Stored records:
+-------+

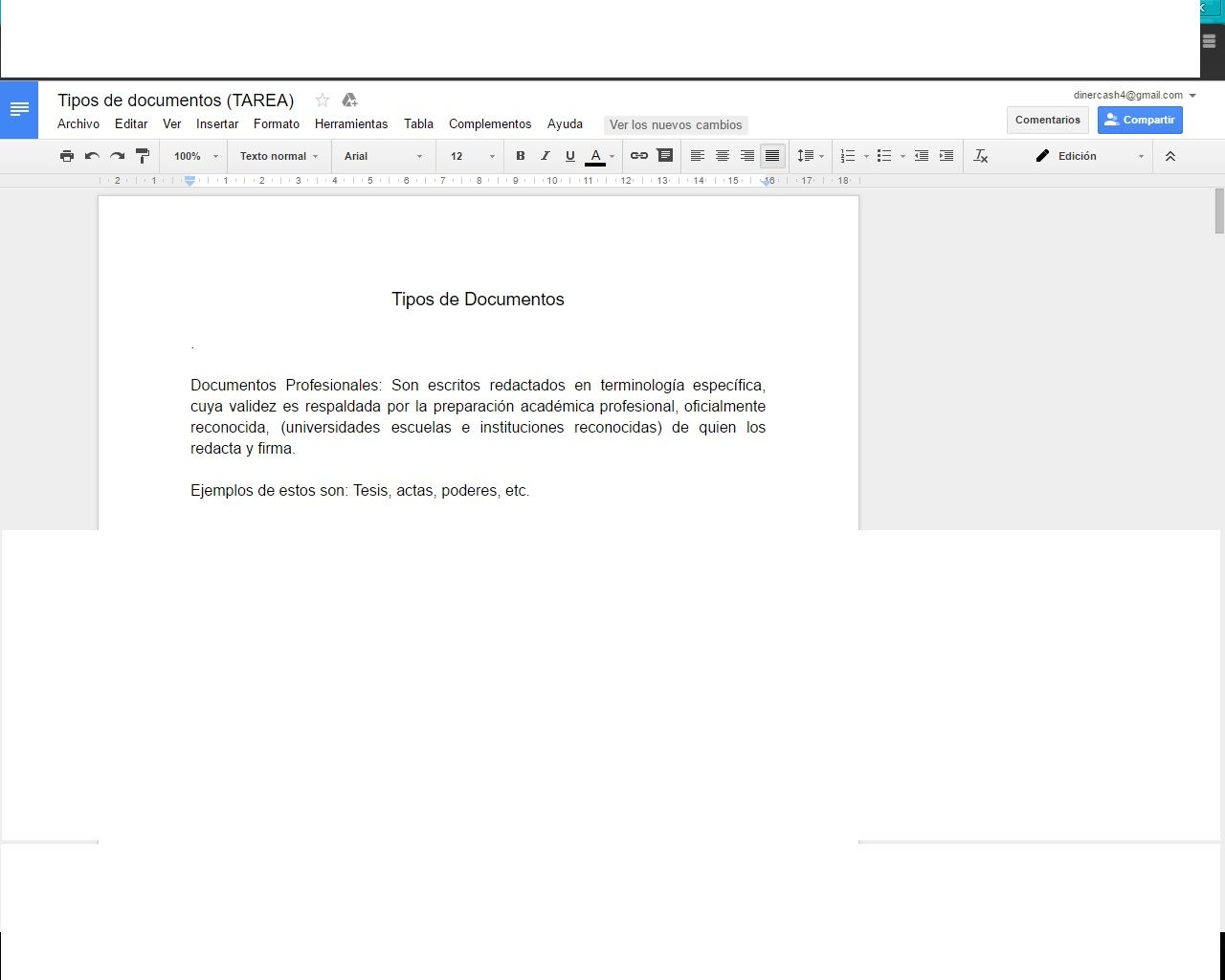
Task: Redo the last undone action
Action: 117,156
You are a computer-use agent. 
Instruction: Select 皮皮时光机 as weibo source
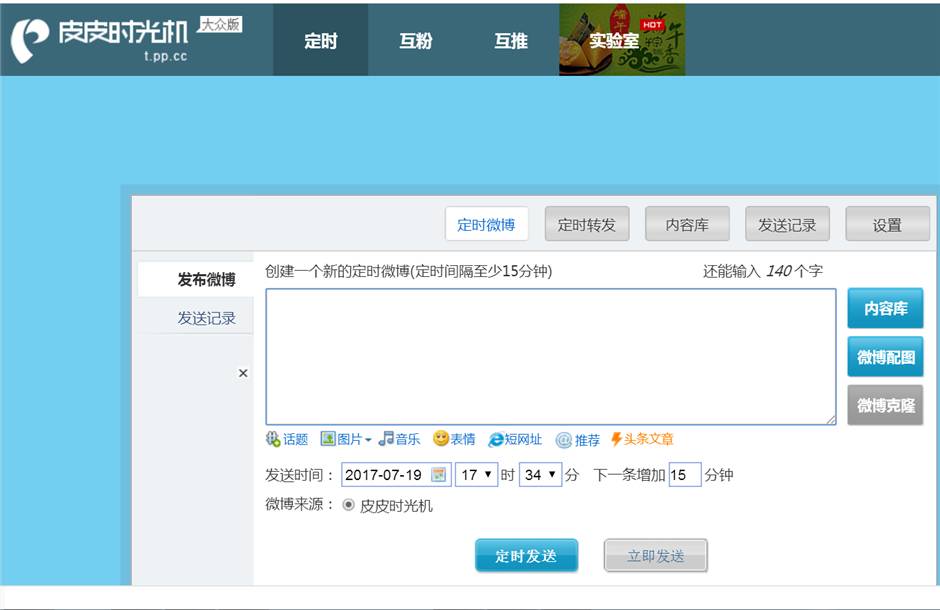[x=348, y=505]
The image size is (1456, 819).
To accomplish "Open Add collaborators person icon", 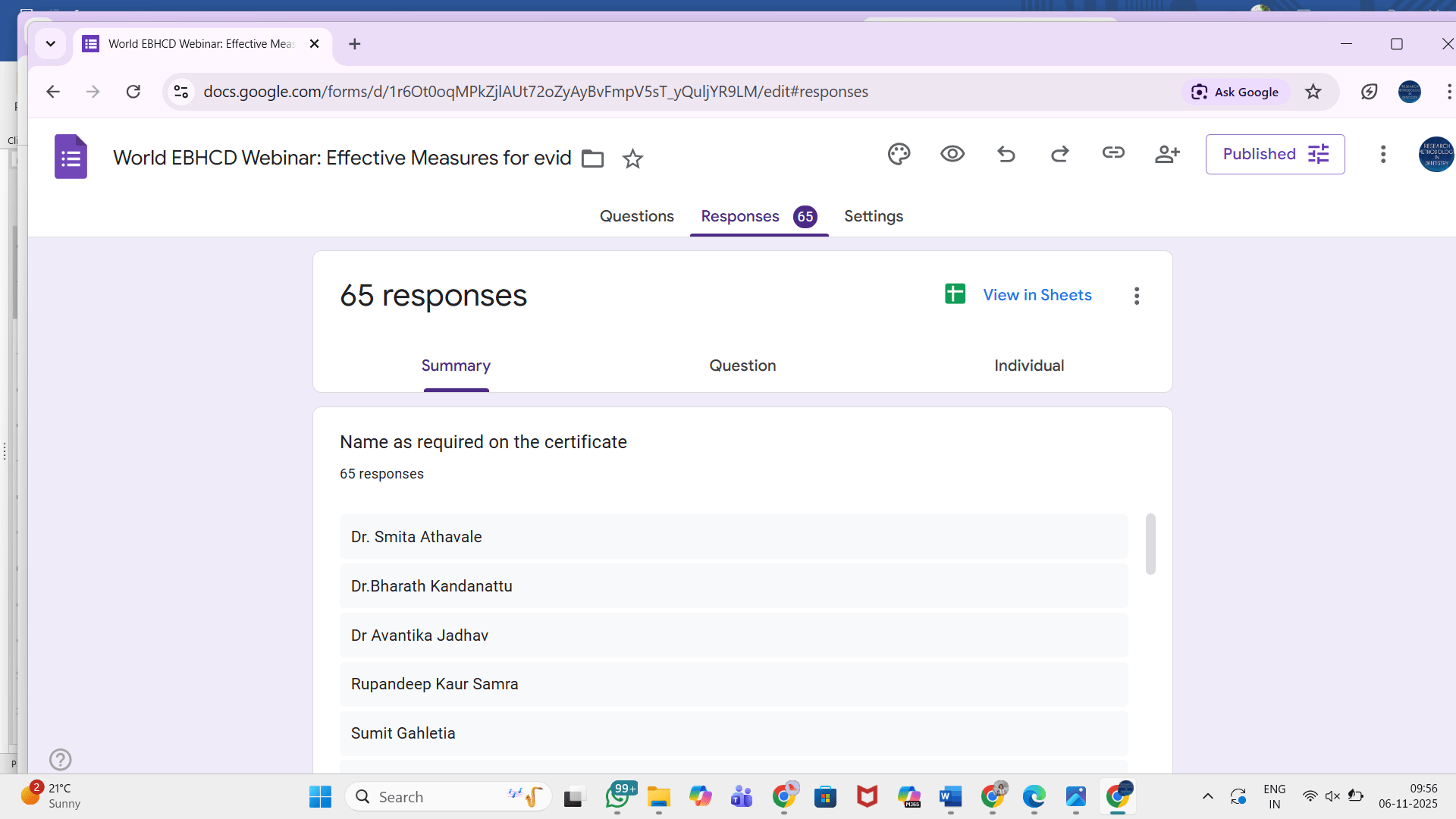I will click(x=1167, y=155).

+-------+

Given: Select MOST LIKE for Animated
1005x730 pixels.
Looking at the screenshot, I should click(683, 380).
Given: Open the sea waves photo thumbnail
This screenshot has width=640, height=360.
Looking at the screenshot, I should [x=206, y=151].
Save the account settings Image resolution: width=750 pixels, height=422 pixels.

+-------+

** Directions **
Can you output the stretch of data that begins with the line containing "Given: Select MOST LIKE for Animated" and ends with the line containing "Save the account", repeating those lines exactly as they appear?

** Final result **
Given: Select MOST LIKE for Animated
1005x730 pixels.
Looking at the screenshot, I should click(683, 380).
Given: Open the sea waves photo thumbnail
This screenshot has width=640, height=360.
Looking at the screenshot, I should [x=206, y=151].
Save the account settings Image resolution: width=750 pixels, height=422 pixels.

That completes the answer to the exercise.